One Navy, Four Vendors

A note to private-club GMs on the procurement coordination cost that doesn't show up on any invoice — and the Saturday in April when it shows up everywhere.

By Jay
April 26, 2026 · 8 min read

It's mid-November. A private-club GM is sitting at his desk with four purchase orders in front of him, each one for a different uniform component, each one going to a different vendor.

The blazers are from a long-standing East Coast supplier with great crest embroidery — they've been doing the club blazer for twenty-five years and the GM doesn't want to mess with that. The trousers come from the CMAA-affiliated catalog vendor that everyone on his board recognizes. The server vests are coming out of a regional jobber in Massachusetts because the previous F&B Director set up that account in 2019 and nobody's revisited it. The aprons — the F&B Director just signed off on a new line of aprons from an Australian house with a sharp aesthetic, sea freight, six-week lead time.

Four POs. Four invoices. Four delivery dates. Four navys.

The GM is staring at the calendar. Spring opening is April 1. He has nineteen weeks. He has not yet made the calls to the new seasonal hires. He has not yet booked the on-site fittings.

This letter is about what those four POs actually cost the club — and what the math looks like when you stop looking only at the invoice line.

The Math the Club Books Capture

Take a 150-staff club with a roughly even mix of front-of-house roles. Blazers for greeters, locker-room attendants, and starters. Trousers across all those roles plus halfway-house staff. Server vests for F&B. Aprons for sommeliers. A coordinated valet jacket at the porte-cochère.

Average across all these pieces: about 1.2 garments per staff member per replacement cycle. Roughly 180 garments a year against a 24-month rotation.

From a typical mix of US suppliers — Sharper Uniforms blazers at $300-$400 before crest, Jackets Required-style premium blazers, regional vest and trouser lines — the all-in per-garment number lands around $1,100. Some pieces less, some more, but $1,100 is a fair average for the kind of multi-vendor mix most clubs run.

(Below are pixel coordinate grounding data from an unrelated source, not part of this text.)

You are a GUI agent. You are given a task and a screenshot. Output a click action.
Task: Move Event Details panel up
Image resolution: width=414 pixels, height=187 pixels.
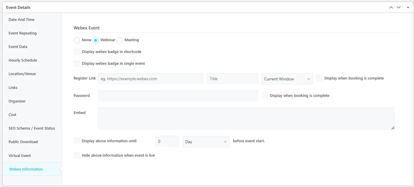[391, 7]
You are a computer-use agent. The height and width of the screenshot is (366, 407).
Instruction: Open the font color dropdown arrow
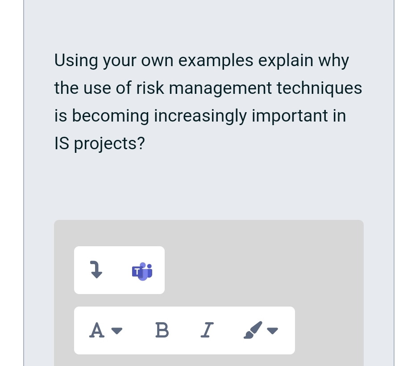point(117,331)
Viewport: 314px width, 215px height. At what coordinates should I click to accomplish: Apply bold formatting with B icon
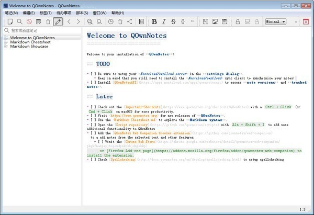(x=154, y=21)
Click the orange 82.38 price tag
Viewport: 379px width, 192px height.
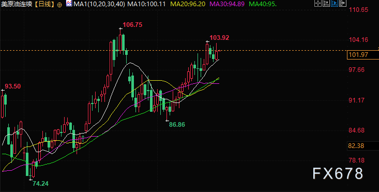(356, 146)
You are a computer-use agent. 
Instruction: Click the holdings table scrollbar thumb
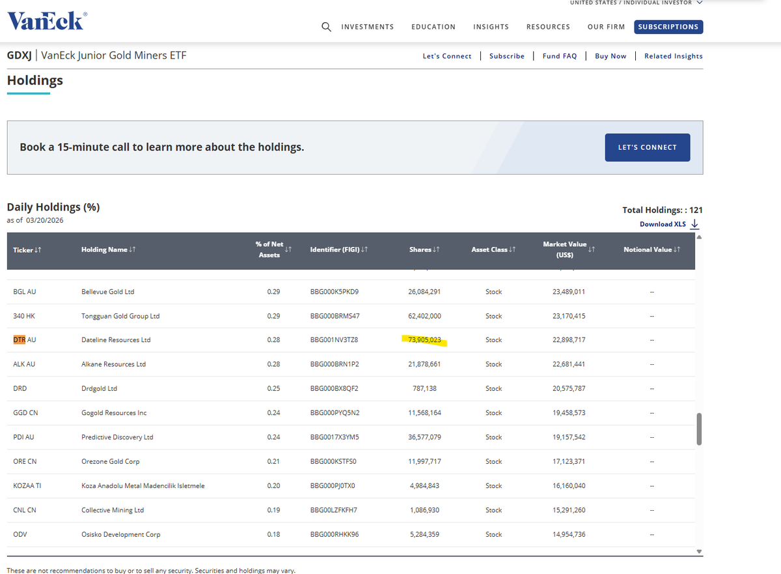(x=700, y=429)
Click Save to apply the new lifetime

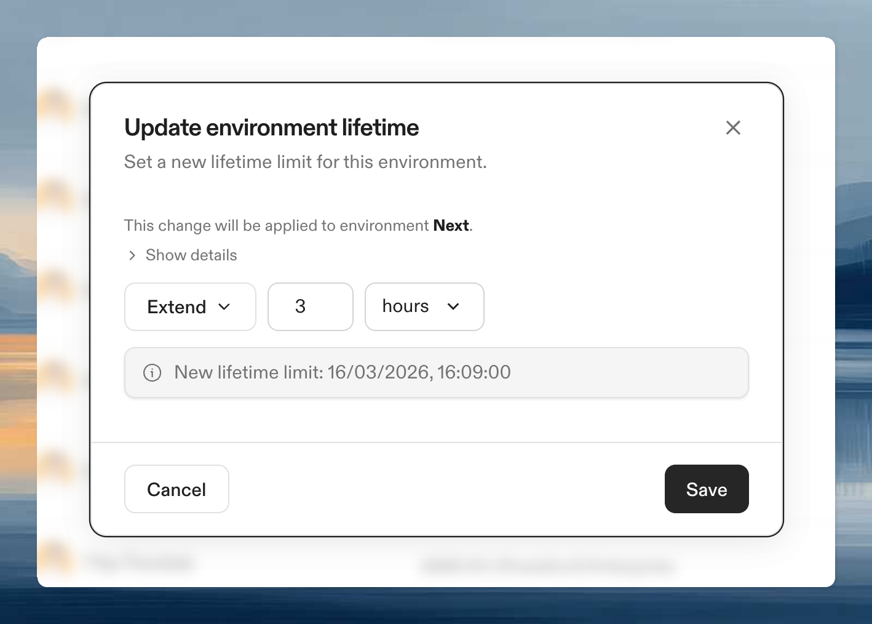pos(707,489)
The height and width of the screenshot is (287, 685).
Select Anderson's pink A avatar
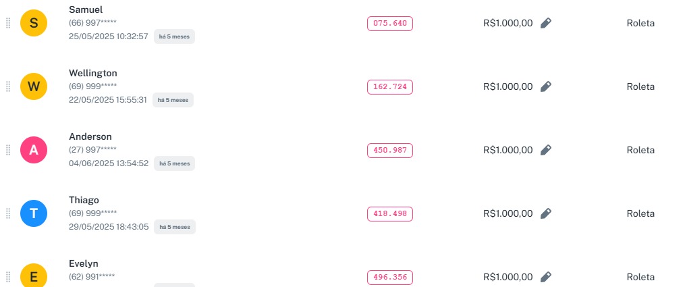[x=34, y=150]
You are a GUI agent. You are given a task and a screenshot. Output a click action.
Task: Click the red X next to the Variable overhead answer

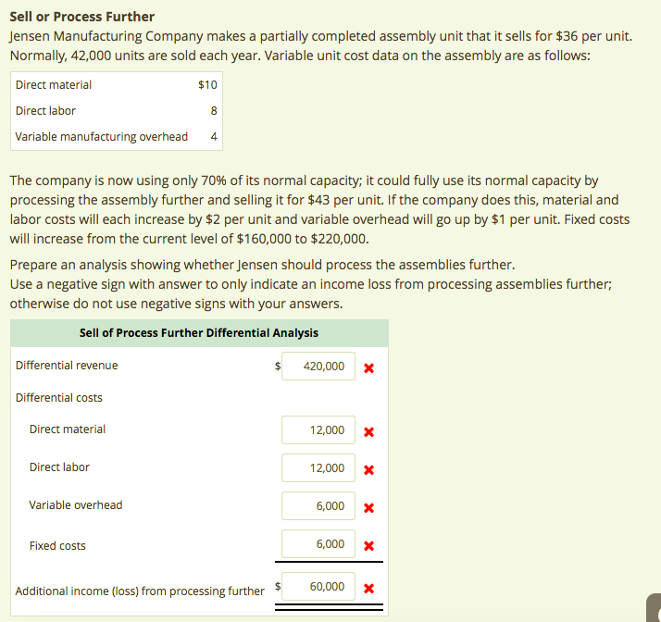368,507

180 garments × $1,100 = $198,000 a year.

From a single integrated supplier running the program at fleet pricing, the same 180 garments comes in around $480 each.

180 × $480 = $86,400 a year.

The visible savings: about $111,000 a year, or $560,000 across a five-year horizon. That's the number that goes on the GM's spring procurement memo.

It's also not the number I want to talk about.

The Math Nobody's Running

Here's the cost the club books don't capture.

Coordinating four vendors takes the GM's time. Not in dramatic chunks — in small, daily, weekly chunks. An email back to the blazer vendor about an embroidery proof. A phone call about the trouser delivery slipping a week. A reconciliation between the F&B Director's apron PO and the property's GL coding. A Tuesday spent on the phone with the Australian apron supplier because sea freight was held in Long Beach and the customs paperwork has the wrong HS code.

Add it up across a year and a typical multi-vendor club uniform program eats roughly 100-120 hours of GM time annually. A GM whose total compensation works out to about $150 an hour is spending $15,000-$18,000 of his own time coordinating uniforms.

That cost doesn't appear on the uniform line. It appears in the form of board meetings the GM didn't fully prep for, member-event execution that ran a half-step slower than it should have, and the Friday afternoon when a member-guest weekend conflict landed on his desk and he was already mentally exhausted from a vendor call.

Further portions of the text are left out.